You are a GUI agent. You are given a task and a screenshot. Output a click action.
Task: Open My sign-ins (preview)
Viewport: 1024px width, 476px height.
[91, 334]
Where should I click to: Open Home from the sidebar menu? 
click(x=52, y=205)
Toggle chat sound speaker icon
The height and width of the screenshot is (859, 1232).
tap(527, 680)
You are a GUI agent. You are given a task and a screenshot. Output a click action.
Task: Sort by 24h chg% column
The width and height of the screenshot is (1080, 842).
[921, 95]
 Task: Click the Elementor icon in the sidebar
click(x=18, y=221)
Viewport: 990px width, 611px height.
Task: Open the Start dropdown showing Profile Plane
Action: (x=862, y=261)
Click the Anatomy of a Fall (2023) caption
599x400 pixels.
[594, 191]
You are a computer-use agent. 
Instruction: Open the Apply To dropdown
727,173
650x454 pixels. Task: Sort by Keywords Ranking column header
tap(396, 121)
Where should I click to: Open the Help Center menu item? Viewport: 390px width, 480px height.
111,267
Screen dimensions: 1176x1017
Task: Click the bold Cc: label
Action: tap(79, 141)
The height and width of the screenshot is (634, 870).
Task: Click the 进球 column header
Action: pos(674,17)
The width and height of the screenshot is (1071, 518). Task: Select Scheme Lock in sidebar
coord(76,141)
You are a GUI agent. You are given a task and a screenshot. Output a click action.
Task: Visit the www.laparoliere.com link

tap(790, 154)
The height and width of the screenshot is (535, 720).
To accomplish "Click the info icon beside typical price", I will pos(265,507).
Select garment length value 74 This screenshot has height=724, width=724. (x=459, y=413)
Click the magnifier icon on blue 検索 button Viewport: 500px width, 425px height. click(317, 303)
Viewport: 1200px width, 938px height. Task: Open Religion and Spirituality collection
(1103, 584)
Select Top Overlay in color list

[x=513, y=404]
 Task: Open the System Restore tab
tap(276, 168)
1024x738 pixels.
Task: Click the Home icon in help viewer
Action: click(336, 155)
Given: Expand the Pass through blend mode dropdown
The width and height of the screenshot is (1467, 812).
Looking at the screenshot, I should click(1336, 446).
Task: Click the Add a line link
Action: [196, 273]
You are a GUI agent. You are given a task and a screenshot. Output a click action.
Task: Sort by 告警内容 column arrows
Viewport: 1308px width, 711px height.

> _Brief_
Transcribe the lines above precisely, keeping each one unchanged.

> _Response area_
You are a GUI agent. You are given a task and a screenshot. Output a click action.
Task: Open My sign-ins (preview)
Viewport: 1024px width, 476px height.
[91, 334]
Where should I click to: Open Home from the sidebar menu? 
click(x=52, y=205)
Toggle chat sound speaker icon
The height and width of the screenshot is (859, 1232).
tap(527, 680)
You are a GUI agent. You are given a task and a screenshot. Output a click action.
Task: Sort by 24h chg% column
The width and height of the screenshot is (1080, 842).
[921, 95]
 Task: Click the Elementor icon in the sidebar
click(x=18, y=221)
Viewport: 990px width, 611px height.
Task: Open the Start dropdown showing Profile Plane
Action: (x=862, y=261)
Click the Anatomy of a Fall (2023) caption
599x400 pixels.
[594, 191]
You are a computer-use agent. 
Instruction: Open the Apply To dropdown
727,173
650x454 pixels. Task: Sort by Keywords Ranking column header
tap(396, 121)
Where should I click to: Open the Help Center menu item? Viewport: 390px width, 480px height.
111,267
Screen dimensions: 1176x1017
Task: Click the bold Cc: label
Action: tap(79, 141)
The height and width of the screenshot is (634, 870).
Task: Click the 进球 column header
Action: pos(674,17)
The width and height of the screenshot is (1071, 518). Task: Select Scheme Lock in sidebar
coord(76,141)
You are a GUI agent. You are given a task and a screenshot. Output a click action.
Task: Visit the www.laparoliere.com link

tap(790, 154)
The height and width of the screenshot is (535, 720).
To accomplish "Click the info icon beside typical price", I will pos(265,507).
Select garment length value 74 This screenshot has height=724, width=724. (x=459, y=413)
Click the magnifier icon on blue 検索 button Viewport: 500px width, 425px height. click(317, 303)
Viewport: 1200px width, 938px height. Task: Open Religion and Spirituality collection
(1103, 584)
Select Top Overlay in color list

[x=513, y=404]
 Task: Open the System Restore tab
tap(276, 168)
1024x738 pixels.
Task: Click the Home icon in help viewer
Action: click(336, 155)
Given: Expand the Pass through blend mode dropdown
The width and height of the screenshot is (1467, 812).
Looking at the screenshot, I should click(1336, 446).
Task: Click the Add a line link
Action: [196, 273]
You are a GUI agent. You are given a task and a screenshot. Output a click action.
Task: Sort by 告警内容 column arrows
Viewport: 1308px width, 711px height.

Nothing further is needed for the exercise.